▶ _Data shown_
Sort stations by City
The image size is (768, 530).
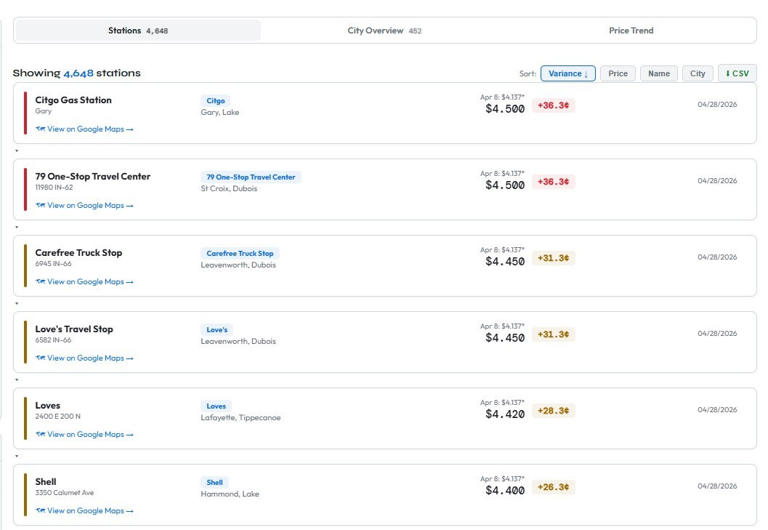[698, 73]
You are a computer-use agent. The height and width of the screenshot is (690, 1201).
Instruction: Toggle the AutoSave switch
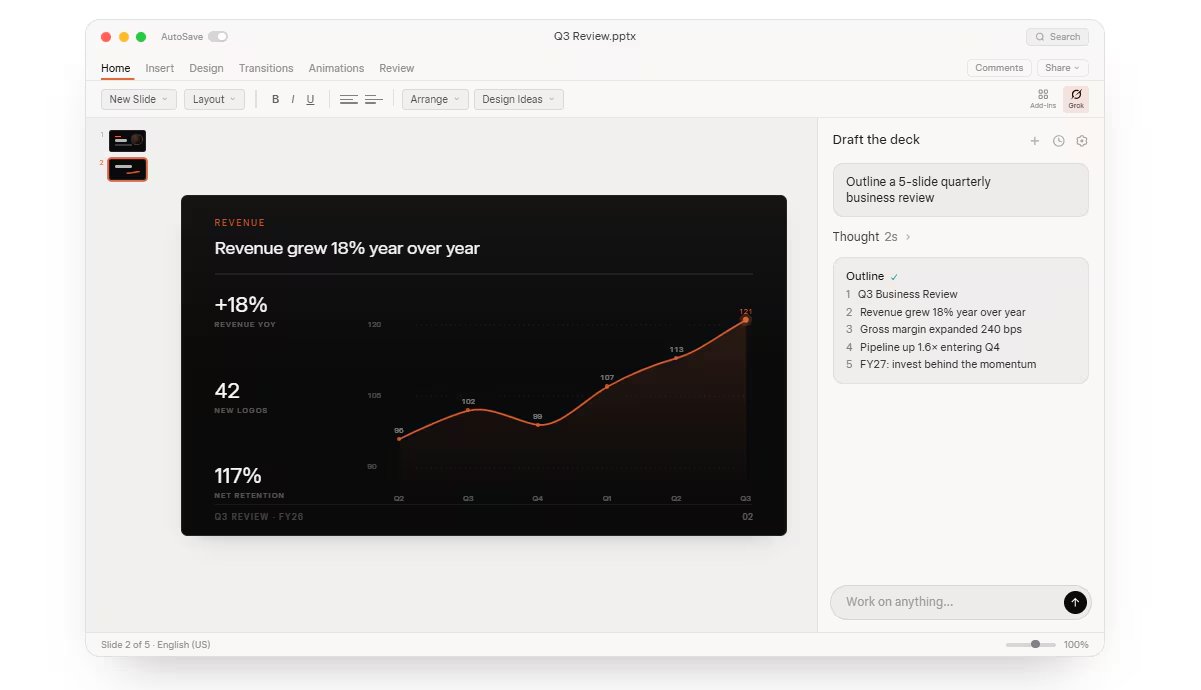point(218,37)
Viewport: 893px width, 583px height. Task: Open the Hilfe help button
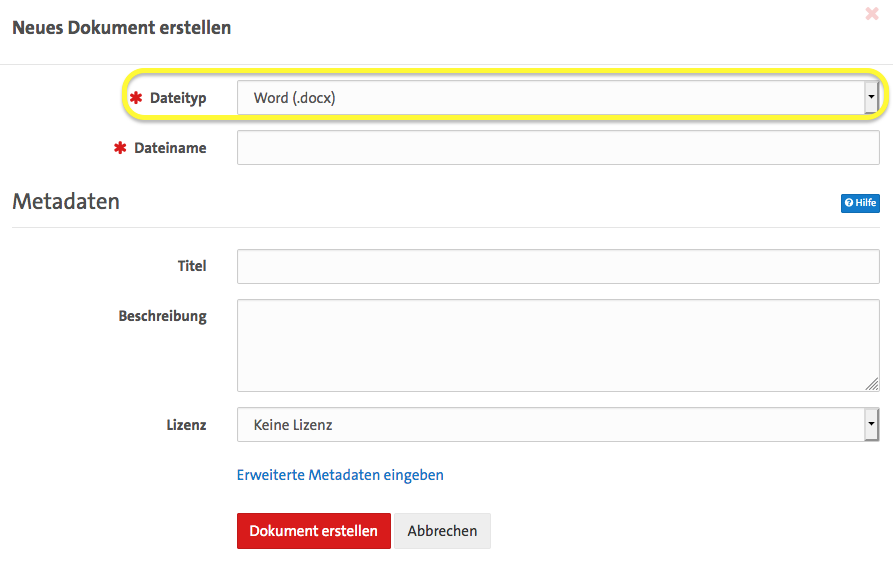pyautogui.click(x=860, y=203)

▶ _What the task requires_
From the first line to the last, write out the data above exactly. Omit the pictures.

▶ _Answer area_
Sort stations by City
The image size is (768, 530).
[698, 73]
You are a computer-use agent. The height and width of the screenshot is (690, 1201).
Instruction: Toggle the AutoSave switch
point(218,37)
Viewport: 893px width, 583px height. Task: Open the Hilfe help button
pyautogui.click(x=860, y=203)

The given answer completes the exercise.